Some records

=====

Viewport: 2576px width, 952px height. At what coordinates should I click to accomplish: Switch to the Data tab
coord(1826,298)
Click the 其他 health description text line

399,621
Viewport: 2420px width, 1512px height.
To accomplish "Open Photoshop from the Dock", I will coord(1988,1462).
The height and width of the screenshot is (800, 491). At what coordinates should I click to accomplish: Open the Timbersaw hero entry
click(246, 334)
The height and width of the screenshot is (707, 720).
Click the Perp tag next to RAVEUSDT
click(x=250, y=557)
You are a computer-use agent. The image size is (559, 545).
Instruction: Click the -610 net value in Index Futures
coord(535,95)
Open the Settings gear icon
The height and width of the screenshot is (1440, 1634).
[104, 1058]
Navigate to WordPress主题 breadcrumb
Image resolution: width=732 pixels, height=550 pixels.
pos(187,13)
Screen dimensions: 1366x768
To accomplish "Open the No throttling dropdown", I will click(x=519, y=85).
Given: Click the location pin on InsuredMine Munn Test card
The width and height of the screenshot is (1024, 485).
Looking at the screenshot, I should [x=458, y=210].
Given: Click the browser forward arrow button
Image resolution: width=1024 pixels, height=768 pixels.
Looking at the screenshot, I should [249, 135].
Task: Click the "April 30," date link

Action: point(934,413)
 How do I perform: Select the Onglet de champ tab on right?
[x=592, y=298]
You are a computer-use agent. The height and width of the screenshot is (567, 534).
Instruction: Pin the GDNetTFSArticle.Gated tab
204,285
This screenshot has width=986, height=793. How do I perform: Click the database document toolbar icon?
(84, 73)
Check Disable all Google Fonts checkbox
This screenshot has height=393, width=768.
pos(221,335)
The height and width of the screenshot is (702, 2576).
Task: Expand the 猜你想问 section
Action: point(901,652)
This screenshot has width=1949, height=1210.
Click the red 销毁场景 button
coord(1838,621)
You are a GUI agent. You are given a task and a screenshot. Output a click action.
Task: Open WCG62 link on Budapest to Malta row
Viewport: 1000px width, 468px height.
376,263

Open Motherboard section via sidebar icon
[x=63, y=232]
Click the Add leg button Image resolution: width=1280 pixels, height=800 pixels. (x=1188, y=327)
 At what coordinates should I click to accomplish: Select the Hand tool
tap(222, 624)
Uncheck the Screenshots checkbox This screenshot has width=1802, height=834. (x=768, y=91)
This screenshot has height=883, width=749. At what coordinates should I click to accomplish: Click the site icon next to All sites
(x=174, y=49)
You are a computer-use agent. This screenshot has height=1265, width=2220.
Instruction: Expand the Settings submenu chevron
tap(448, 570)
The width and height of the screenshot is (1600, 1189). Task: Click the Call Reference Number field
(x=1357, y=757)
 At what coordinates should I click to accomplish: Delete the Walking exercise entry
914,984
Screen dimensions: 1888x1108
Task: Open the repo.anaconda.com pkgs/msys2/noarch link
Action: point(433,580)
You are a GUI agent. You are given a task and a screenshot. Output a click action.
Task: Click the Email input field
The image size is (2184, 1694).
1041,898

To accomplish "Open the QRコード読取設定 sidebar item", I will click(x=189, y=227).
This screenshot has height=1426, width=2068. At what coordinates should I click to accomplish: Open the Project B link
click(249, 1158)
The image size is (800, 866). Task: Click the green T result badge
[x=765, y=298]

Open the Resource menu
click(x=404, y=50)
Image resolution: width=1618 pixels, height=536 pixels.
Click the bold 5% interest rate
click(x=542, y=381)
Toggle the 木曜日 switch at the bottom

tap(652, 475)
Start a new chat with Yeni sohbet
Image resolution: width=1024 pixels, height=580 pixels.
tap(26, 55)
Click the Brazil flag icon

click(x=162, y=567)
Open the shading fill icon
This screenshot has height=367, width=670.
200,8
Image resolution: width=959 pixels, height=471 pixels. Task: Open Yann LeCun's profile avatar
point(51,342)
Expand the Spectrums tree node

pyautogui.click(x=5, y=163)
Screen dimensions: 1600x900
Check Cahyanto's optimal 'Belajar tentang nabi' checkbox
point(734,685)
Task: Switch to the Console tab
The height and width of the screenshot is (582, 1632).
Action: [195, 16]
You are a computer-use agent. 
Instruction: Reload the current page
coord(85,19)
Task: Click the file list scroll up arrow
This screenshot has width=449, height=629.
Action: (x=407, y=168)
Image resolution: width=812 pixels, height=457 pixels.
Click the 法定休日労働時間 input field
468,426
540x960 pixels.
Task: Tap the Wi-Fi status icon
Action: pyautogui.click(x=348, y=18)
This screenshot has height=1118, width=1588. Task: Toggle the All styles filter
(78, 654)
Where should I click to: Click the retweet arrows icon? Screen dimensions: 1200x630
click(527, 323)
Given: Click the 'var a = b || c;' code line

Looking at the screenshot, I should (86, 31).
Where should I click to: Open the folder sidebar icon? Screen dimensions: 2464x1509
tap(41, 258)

=====

**Goal:**
Reproduce every one of the lines above verbatim.

**Result for this task:**
Viewport: 2576px width, 952px height. At what coordinates should I click to accomplish: Switch to the Data tab
coord(1826,298)
Click the 其他 health description text line

399,621
Viewport: 2420px width, 1512px height.
To accomplish "Open Photoshop from the Dock", I will coord(1988,1462).
The height and width of the screenshot is (800, 491). At what coordinates should I click to accomplish: Open the Timbersaw hero entry
click(246, 334)
The height and width of the screenshot is (707, 720).
Click the Perp tag next to RAVEUSDT
click(x=250, y=557)
You are a computer-use agent. The image size is (559, 545).
Instruction: Click the -610 net value in Index Futures
coord(535,95)
Open the Settings gear icon
The height and width of the screenshot is (1440, 1634).
[104, 1058]
Navigate to WordPress主题 breadcrumb
Image resolution: width=732 pixels, height=550 pixels.
pos(187,13)
Screen dimensions: 1366x768
To accomplish "Open the No throttling dropdown", I will click(x=519, y=85).
Given: Click the location pin on InsuredMine Munn Test card
The width and height of the screenshot is (1024, 485).
Looking at the screenshot, I should [x=458, y=210].
Given: Click the browser forward arrow button
Image resolution: width=1024 pixels, height=768 pixels.
Looking at the screenshot, I should [249, 135].
Task: Click the "April 30," date link

Action: point(934,413)
 How do I perform: Select the Onglet de champ tab on right?
[x=592, y=298]
You are a computer-use agent. The height and width of the screenshot is (567, 534).
Instruction: Pin the GDNetTFSArticle.Gated tab
204,285
This screenshot has width=986, height=793. How do I perform: Click the database document toolbar icon?
(84, 73)
Check Disable all Google Fonts checkbox
This screenshot has height=393, width=768.
pos(221,335)
The height and width of the screenshot is (702, 2576).
Task: Expand the 猜你想问 section
Action: point(901,652)
This screenshot has width=1949, height=1210.
Click the red 销毁场景 button
coord(1838,621)
You are a GUI agent. You are given a task and a screenshot. Output a click action.
Task: Open WCG62 link on Budapest to Malta row
Viewport: 1000px width, 468px height.
376,263

Open Motherboard section via sidebar icon
[x=63, y=232]
Click the Add leg button Image resolution: width=1280 pixels, height=800 pixels. (x=1188, y=327)
 At what coordinates should I click to accomplish: Select the Hand tool
tap(222, 624)
Uncheck the Screenshots checkbox This screenshot has width=1802, height=834. (x=768, y=91)
This screenshot has height=883, width=749. At what coordinates should I click to accomplish: Click the site icon next to All sites
(x=174, y=49)
You are a computer-use agent. This screenshot has height=1265, width=2220.
Instruction: Expand the Settings submenu chevron
tap(448, 570)
The width and height of the screenshot is (1600, 1189). Task: Click the Call Reference Number field
(x=1357, y=757)
 At what coordinates should I click to accomplish: Delete the Walking exercise entry
914,984
Screen dimensions: 1888x1108
Task: Open the repo.anaconda.com pkgs/msys2/noarch link
Action: point(433,580)
You are a GUI agent. You are given a task and a screenshot. Output a click action.
Task: Click the Email input field
The image size is (2184, 1694).
1041,898

To accomplish "Open the QRコード読取設定 sidebar item", I will click(x=189, y=227).
This screenshot has height=1426, width=2068. At what coordinates should I click to accomplish: Open the Project B link
click(249, 1158)
The image size is (800, 866). Task: Click the green T result badge
[x=765, y=298]

Open the Resource menu
click(x=404, y=50)
Image resolution: width=1618 pixels, height=536 pixels.
Click the bold 5% interest rate
click(x=542, y=381)
Toggle the 木曜日 switch at the bottom

tap(652, 475)
Start a new chat with Yeni sohbet
Image resolution: width=1024 pixels, height=580 pixels.
tap(26, 55)
Click the Brazil flag icon

click(x=162, y=567)
Open the shading fill icon
This screenshot has height=367, width=670.
200,8
Image resolution: width=959 pixels, height=471 pixels. Task: Open Yann LeCun's profile avatar
point(51,342)
Expand the Spectrums tree node

pyautogui.click(x=5, y=163)
Screen dimensions: 1600x900
Check Cahyanto's optimal 'Belajar tentang nabi' checkbox
point(734,685)
Task: Switch to the Console tab
The height and width of the screenshot is (582, 1632).
Action: [195, 16]
You are a computer-use agent. 
Instruction: Reload the current page
coord(85,19)
Task: Click the file list scroll up arrow
This screenshot has width=449, height=629.
Action: (x=407, y=168)
Image resolution: width=812 pixels, height=457 pixels.
Click the 法定休日労働時間 input field
468,426
540x960 pixels.
Task: Tap the Wi-Fi status icon
Action: pyautogui.click(x=348, y=18)
This screenshot has height=1118, width=1588. Task: Toggle the All styles filter
(78, 654)
Where should I click to: Click the retweet arrows icon? Screen dimensions: 1200x630
click(527, 323)
Given: Click the 'var a = b || c;' code line

Looking at the screenshot, I should (86, 31).
Where should I click to: Open the folder sidebar icon? Screen dimensions: 2464x1509
tap(41, 258)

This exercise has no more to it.